En passant les contrôles de sécurité, c’est le pilotage automatique qui s’enclenche. La suite, à savoir la salle d’embarquement, l’installation dans l’avion, l’attente du décollage, tout ça se passe avec le cerveau en pause. Je suis incapable de penser, de réagir, c’est comme si un système de sécurité avait mis en place une bulle qui me protège de l’extérieur.
Curieusement, à une minute des pleins gaz, ce moment où on sent que le décollage est imminent, où le bruit des moteurs change un peu, c’est le cocktail d’émotions. Excitation et angoisse se mélangent dans une boule au ventre qui, heureusement, reste collée au sol quand l’avion le quitte.

Riga – Moscou, plus loin dans l’est

Le reste n’est qu’attente en essayant de s’y retrouver à l’aéroport de Riga. Quatre heures d’attente de ce vol pour Moscou. Quatre heures sans péripétie particulière, hormis la conscience que mes limites sont déjà repoussées. Je n’ai jamais été aussi loin dans l’est, et pourtant dans quelques heures, je serai à Moscou, et dans une semaine au Lac Baïkal.
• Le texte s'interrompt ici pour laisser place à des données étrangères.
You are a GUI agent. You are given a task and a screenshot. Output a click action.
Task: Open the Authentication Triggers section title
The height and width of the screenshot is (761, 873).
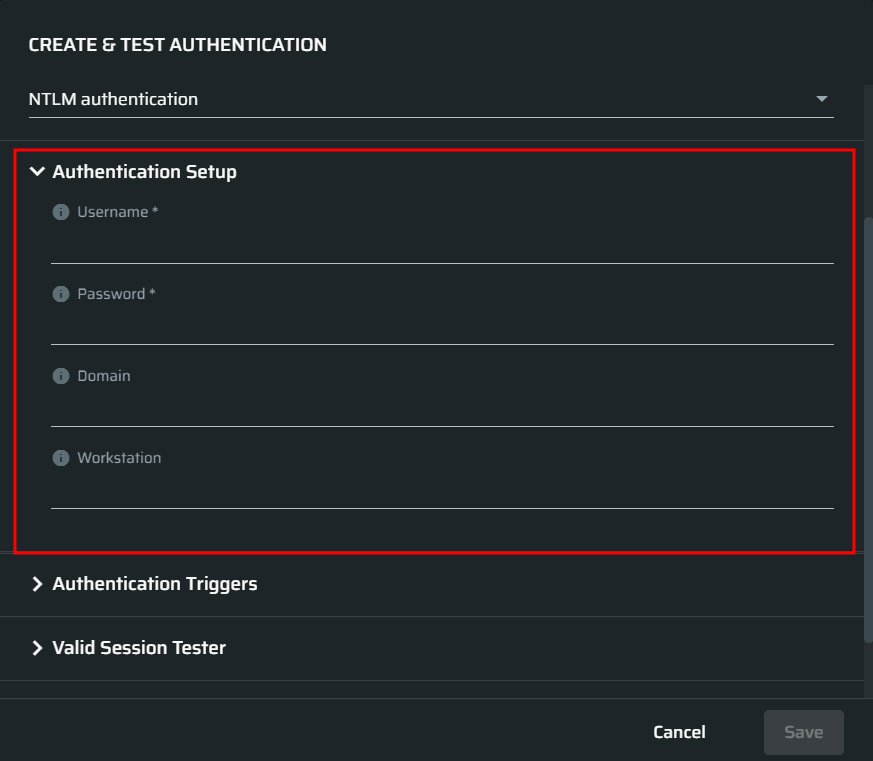155,584
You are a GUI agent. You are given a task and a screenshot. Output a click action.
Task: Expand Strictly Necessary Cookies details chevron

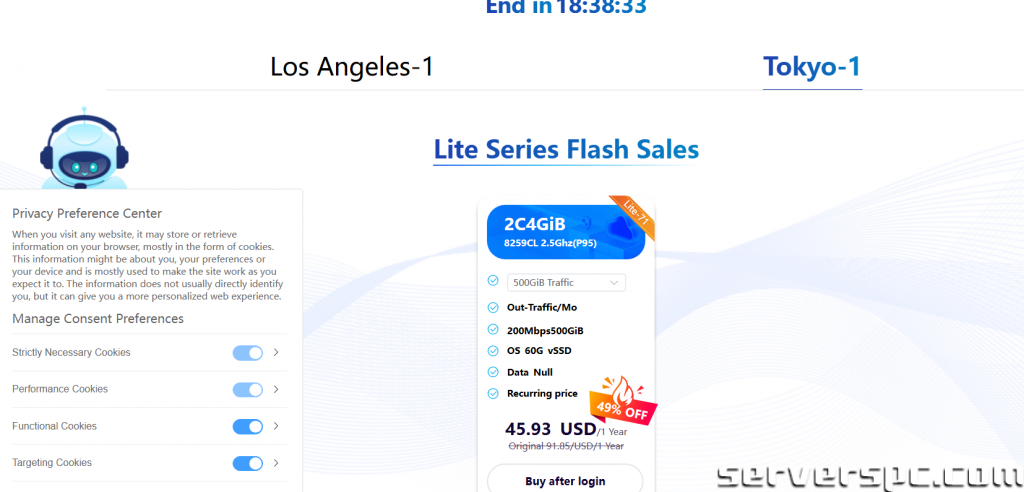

Moscou justement. A la descente de l’avion, c’est la première épreuve commence, à savoir rallier l’auberge en s’y retrouvant dans l’aéroport et le métro russe. Un nouveau pays, une nouvelle langue, une nouvelle vie qui commence ici.  Je sors finalement du métro un peu paniqué et exténué, il est 22h30 et je m’écroule de fatigue.